A few years ago, I went 'no contact' on him. He kept calling/messaging every once in a while, but I stopped responding. Last year, he texted me again, and since I am now a homemaker (found my job boring ... wanted to move on), I had plenty of time to engage. He too, is now married and has children. He says he wants to marry me, but something in me has always prevented me from making that leap. He keeps blowing hot and cold, and since I do speak my mind, rather brutally, I suppose I tick him off ever so often. Anyway, a few weeks ago, I Googled behaviours, and that's how I figured that he's a narcissist and with that discovery came the stunning one that I might be one too! Somehow that doesn't even disappoint me.
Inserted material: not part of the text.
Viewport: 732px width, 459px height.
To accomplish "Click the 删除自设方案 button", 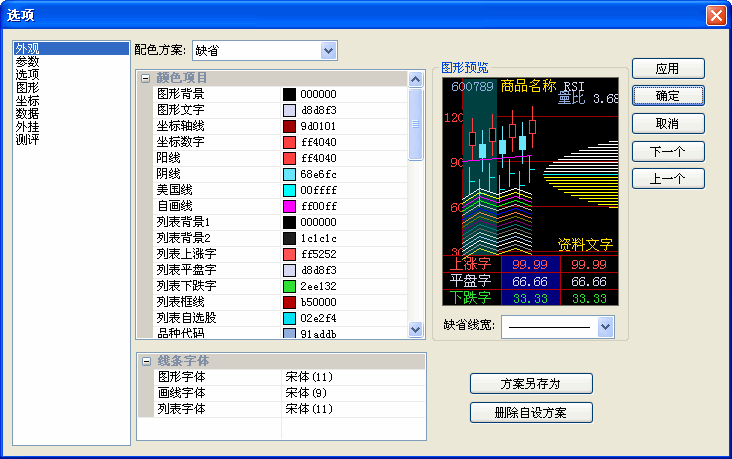I will 531,413.
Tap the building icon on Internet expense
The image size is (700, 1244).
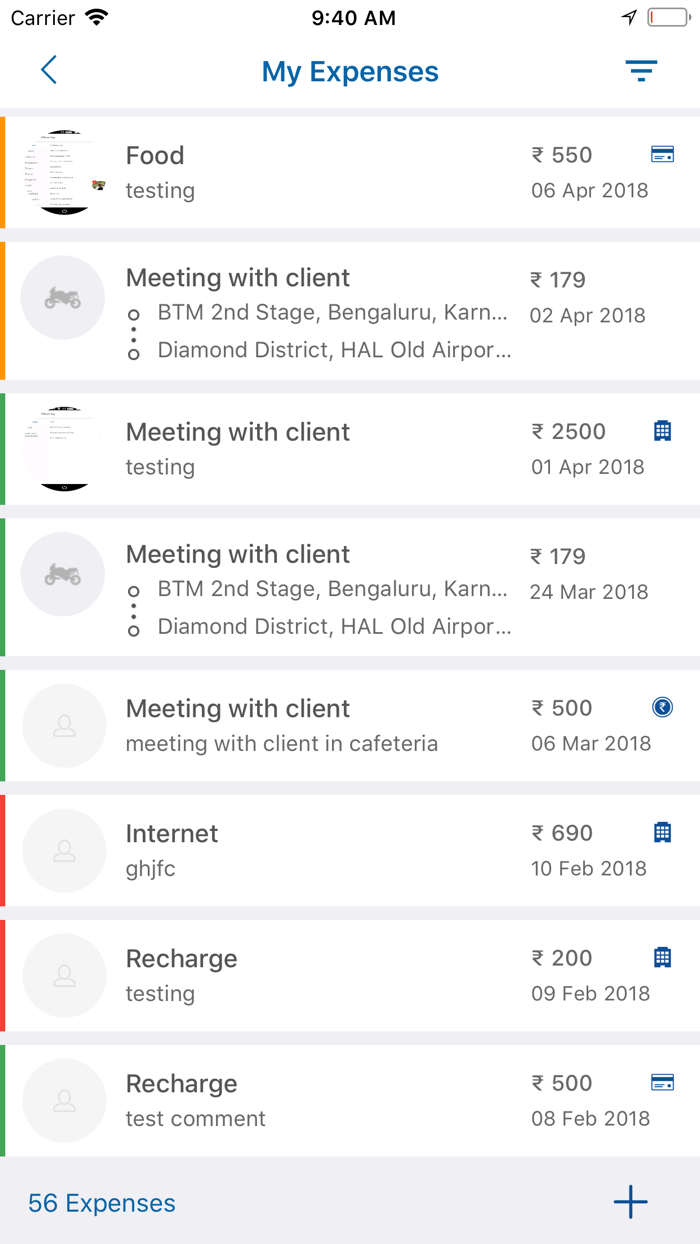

I know that his traits are more classically NP than mine - he is manipulative, not honest or transparent, and is probably more of everything I am. But I am kind of in love with him. More specifically, I'm completely obsessed with him. When we're texting back and forth (and we have great chemistry that way, we can banter for hours and entertain each other), I feel very happy and everyone, even my own children, seem like a distraction. When he goes silent, I'm out of my wits, though I usually manage not to act desperate or send him idiotic texts. I want to understand whether he is also obsessively thinking about me, when he withdraws, or can he just flip a switch and disengage?
Secondly, I want to help myself by consciously thinking about my actions when I'm dealing with my immediate family at least (the rest of the world can go to hell!), so that I don't hurt them too much. I have a vicious rage so I do things impulsively anyway, but I'm trying to be better. While I'm at it, can I also engage my narcissist friend and see if he wants to improve? I really do want to maintain the status quo: our marriages intact on either side, and us engaging as friends. There has never been any physical intimacy between us and both of us are predominantly the cerebral type, though we are both health conscious and very fit (not handsome or beautiful but attractive), for our respective ages.
Can two cerebral narcissists really have a lasting friendship?